Cole Awards. Ten different Illinois newspapers received recognition in the 2002 Robert M. Cole competition for best coverage of local school board issues. The contest is sponsored by IASB and conducted by the Illinois Press Association. The top award for larger dailies went to the Rockford Register Star. First place for small dailies went to The Daily Herald, Morris. The top award for medium-sized dailies went to the Times-Courier, Charleston. Among weekly newspapers, the top award went to the Wednesday Journal, Oak Park. Other papers winning awards this year included: the Ledger-Sentinel, Oswego; Pioneer Press, Glenview; Times-Republic, Watseka; the Daily Times, Ottawa; the Telegraph, Alton; and the Gazette/Telegraph, Sterling/Dixon. Over 120 different newspapers have received recognition in the 22 years IASB has sponsored the competition.

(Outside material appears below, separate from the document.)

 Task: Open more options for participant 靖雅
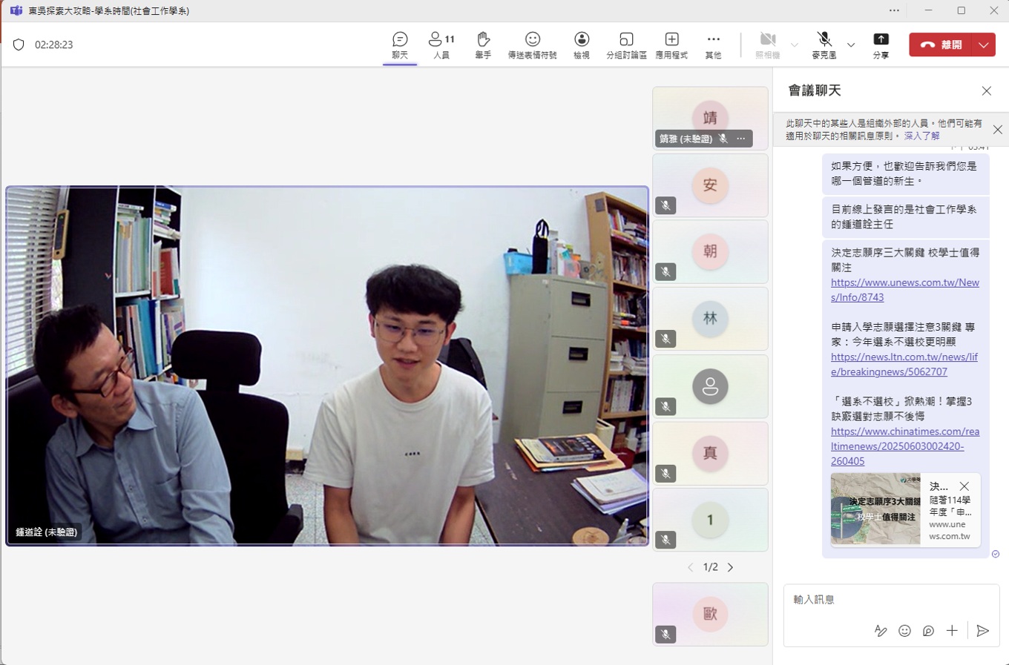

The awards are named in honor of IASB's first full-time executive director.

Those Who Excel. Ten school board members were honored by the State Board of Education in 2002 for their outstanding contributions to Illinois schools. The board members receiving Those Who Excel awards included: Kathy Havens, Bloomington District 87; Elizabeth Klein, Skokie District 69; Katie Wright, Department of Corrections District 428, Springfield; Jill Bertels, Edwardsville C.U. District 7; Byron Heape, Triad C.U. District 2, Troy; Anna Klimkowicz, Township High School District 211, Palatine; Steven Lillie, Geneva C.U. District 304; Jan Mandernach, Decatur District 61; Ted Stenerson, Belvidere C.U. District 100; and Ronald Thouvenot, Central District 104, O'Fallon.